Retype the lines character for character, starting at the line that contains "Identify the location of y-tick-label: COMMUNICATION" and ending at the last line of the records.

(Dataset records)
········

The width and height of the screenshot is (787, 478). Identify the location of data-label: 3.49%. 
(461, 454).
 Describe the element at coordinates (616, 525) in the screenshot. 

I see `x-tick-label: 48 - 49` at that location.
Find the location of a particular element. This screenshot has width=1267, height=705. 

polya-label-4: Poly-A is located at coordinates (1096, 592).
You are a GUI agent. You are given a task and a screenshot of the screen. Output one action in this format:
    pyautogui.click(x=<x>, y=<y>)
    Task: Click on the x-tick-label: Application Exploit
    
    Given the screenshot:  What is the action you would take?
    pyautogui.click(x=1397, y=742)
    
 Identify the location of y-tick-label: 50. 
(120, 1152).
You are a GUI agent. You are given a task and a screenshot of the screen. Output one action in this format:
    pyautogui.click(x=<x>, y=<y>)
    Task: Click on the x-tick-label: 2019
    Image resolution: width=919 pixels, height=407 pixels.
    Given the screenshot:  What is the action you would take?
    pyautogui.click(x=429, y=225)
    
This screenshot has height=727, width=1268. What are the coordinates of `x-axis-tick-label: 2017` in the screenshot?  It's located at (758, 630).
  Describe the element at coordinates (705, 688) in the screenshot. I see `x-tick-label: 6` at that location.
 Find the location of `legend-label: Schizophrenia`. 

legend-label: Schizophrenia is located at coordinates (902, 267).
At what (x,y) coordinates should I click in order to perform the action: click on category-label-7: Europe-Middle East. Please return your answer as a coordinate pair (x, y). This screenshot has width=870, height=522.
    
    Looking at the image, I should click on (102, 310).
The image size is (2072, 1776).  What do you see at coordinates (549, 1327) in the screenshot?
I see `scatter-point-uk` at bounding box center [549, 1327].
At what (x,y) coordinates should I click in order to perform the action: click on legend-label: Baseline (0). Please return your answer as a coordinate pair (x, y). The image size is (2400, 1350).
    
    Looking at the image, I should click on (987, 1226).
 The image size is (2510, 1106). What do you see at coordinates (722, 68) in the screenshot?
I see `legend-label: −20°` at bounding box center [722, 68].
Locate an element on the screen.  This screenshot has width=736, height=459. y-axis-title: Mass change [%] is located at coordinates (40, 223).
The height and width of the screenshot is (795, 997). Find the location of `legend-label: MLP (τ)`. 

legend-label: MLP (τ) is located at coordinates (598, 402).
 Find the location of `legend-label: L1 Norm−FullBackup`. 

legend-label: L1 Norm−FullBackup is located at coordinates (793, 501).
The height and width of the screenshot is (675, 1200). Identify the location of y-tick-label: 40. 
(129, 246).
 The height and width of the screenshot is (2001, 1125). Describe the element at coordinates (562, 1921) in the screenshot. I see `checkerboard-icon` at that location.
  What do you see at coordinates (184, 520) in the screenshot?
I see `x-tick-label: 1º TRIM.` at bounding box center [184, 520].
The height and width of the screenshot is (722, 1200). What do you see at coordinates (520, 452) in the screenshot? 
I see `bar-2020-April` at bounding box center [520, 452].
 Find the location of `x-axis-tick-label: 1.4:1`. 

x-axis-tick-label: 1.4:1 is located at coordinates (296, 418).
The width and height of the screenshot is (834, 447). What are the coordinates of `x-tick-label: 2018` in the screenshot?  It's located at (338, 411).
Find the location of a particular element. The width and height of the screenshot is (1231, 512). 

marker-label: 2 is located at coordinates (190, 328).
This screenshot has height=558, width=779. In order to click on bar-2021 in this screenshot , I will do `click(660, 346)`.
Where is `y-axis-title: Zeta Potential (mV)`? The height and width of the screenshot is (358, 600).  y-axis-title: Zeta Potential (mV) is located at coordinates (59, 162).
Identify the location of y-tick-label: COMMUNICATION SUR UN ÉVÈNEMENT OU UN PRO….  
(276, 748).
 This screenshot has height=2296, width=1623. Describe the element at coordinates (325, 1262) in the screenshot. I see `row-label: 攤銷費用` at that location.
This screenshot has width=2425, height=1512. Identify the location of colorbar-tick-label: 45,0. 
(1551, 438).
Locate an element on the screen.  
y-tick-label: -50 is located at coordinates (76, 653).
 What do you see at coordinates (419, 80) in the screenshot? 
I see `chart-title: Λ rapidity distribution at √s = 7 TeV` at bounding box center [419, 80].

········

▶ _RESULT OF THIS TASK_
Identify the location of y-tick-label: COMMUNICATION SUR UN ÉVÈNEMENT OU UN PRO….  
(276, 748).
 This screenshot has height=2296, width=1623. Describe the element at coordinates (325, 1262) in the screenshot. I see `row-label: 攤銷費用` at that location.
This screenshot has width=2425, height=1512. Identify the location of colorbar-tick-label: 45,0. 
(1551, 438).
Locate an element on the screen.  
y-tick-label: -50 is located at coordinates (76, 653).
 What do you see at coordinates (419, 80) in the screenshot? 
I see `chart-title: Λ rapidity distribution at √s = 7 TeV` at bounding box center [419, 80].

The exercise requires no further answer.